GN: Duas decisões a favor dos ítalo-brasileiros na mesma Corte que já julgou contra. A análise da advogada precursora das ações contra as filas da cidadania

Foram duas as sentenças da Iª Vara Cível da ‘Corte d’Appello’ de Roma que, vindas ao conhecimento público ontem, rejeitam totalmente a tese da Advocacia do Estado italiano em relação à grande Grande Naturalização brasileira. Em ambas as decisões, a mesma turma daquela corte condenou o recorrente, isto é, o próprio Governo italiano, ao pagamento de pesadas custas, totalizando 20 mil euros (12 mil na primeira e 9 mil na segunda), equivalentes a mais de 110 mil reais.

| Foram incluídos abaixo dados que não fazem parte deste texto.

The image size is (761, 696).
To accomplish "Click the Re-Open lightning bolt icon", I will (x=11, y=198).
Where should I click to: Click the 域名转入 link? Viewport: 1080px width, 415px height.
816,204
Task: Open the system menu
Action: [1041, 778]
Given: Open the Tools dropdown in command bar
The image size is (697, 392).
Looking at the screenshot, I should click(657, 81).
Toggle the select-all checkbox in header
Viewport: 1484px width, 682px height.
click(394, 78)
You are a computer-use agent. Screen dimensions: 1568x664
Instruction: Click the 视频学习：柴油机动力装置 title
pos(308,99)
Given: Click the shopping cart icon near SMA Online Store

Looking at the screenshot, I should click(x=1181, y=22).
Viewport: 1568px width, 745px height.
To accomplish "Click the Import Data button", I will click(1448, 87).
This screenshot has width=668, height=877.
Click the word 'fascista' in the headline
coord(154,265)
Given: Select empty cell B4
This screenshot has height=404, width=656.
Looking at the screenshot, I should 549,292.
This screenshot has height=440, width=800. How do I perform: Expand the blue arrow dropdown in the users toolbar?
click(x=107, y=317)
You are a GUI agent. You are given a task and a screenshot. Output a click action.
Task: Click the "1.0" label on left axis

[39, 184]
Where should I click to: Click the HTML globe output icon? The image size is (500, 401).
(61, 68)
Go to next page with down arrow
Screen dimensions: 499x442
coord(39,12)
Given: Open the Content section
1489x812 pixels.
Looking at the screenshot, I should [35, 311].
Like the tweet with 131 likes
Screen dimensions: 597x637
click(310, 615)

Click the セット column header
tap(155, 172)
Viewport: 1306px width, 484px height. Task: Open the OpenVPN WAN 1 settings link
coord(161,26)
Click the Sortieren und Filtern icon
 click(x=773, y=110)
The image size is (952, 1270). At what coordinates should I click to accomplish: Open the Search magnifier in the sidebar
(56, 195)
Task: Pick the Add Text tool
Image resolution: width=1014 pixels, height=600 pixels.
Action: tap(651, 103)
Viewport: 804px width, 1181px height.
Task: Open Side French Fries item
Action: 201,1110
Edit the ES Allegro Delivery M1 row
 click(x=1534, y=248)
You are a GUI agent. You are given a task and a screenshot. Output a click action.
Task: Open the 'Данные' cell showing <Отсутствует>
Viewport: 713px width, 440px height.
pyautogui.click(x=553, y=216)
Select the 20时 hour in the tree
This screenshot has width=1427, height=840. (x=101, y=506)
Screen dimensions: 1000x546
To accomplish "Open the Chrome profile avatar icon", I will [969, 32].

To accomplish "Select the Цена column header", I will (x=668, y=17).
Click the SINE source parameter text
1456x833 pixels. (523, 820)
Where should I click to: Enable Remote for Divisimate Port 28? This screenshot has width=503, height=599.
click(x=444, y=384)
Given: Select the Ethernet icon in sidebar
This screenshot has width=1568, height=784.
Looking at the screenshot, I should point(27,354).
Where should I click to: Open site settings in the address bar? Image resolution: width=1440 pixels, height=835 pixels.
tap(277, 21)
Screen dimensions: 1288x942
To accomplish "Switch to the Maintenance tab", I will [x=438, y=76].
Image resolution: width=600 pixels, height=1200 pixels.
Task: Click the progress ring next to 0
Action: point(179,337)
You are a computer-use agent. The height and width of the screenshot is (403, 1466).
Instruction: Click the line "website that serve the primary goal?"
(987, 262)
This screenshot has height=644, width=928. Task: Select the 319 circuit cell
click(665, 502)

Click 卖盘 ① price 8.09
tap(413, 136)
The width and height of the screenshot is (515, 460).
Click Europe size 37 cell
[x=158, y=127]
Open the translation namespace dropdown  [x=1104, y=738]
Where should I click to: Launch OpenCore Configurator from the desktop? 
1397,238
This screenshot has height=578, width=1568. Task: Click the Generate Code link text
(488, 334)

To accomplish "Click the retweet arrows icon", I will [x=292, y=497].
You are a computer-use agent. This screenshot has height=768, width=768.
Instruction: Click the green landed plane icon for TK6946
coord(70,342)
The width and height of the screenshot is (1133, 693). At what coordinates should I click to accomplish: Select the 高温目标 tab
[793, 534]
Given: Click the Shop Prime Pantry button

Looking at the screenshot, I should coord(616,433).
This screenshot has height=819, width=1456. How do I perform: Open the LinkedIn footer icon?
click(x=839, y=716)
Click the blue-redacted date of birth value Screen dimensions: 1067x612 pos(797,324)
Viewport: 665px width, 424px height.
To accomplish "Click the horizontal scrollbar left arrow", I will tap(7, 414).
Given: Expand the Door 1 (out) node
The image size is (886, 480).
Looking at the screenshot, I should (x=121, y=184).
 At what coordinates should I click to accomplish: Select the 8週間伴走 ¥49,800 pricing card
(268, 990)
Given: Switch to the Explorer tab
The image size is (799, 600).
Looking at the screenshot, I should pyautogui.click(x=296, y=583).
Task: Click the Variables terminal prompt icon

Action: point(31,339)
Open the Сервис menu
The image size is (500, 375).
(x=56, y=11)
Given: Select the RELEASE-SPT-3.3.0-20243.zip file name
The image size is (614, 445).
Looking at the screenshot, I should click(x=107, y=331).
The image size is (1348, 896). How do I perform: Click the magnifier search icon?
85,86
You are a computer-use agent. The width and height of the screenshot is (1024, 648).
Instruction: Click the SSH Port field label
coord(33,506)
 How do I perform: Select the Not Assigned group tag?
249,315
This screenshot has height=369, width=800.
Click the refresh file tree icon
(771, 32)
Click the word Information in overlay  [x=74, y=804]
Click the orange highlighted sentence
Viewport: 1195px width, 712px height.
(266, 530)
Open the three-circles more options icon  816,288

Além de reverterem o clima deixado pelas decisões anteriores, contrárias aos interesses de pelo menos dois terços da grande comunidade de ítalo-brasileiros, as duas decisões demonstram uma clara divergência nas posições da própria magistratura italiana de segundo grau: a ala que se mantém alicerçada na legislação vigente e nos julgamentos já havidos ao longo de cerca de 150 anos e que até aqui tem norteado a Justiça de primeiro grau, e a ala que se demonstra sensível à à recente tese levantada pela ‘Avvocatura dello Stato’ e anunciada solenemente durante a Abertura do Ano Judiciário de 2020 da ‘Corte d’Apello’, pelo vice-advogado geral Giuseppe Albenzio.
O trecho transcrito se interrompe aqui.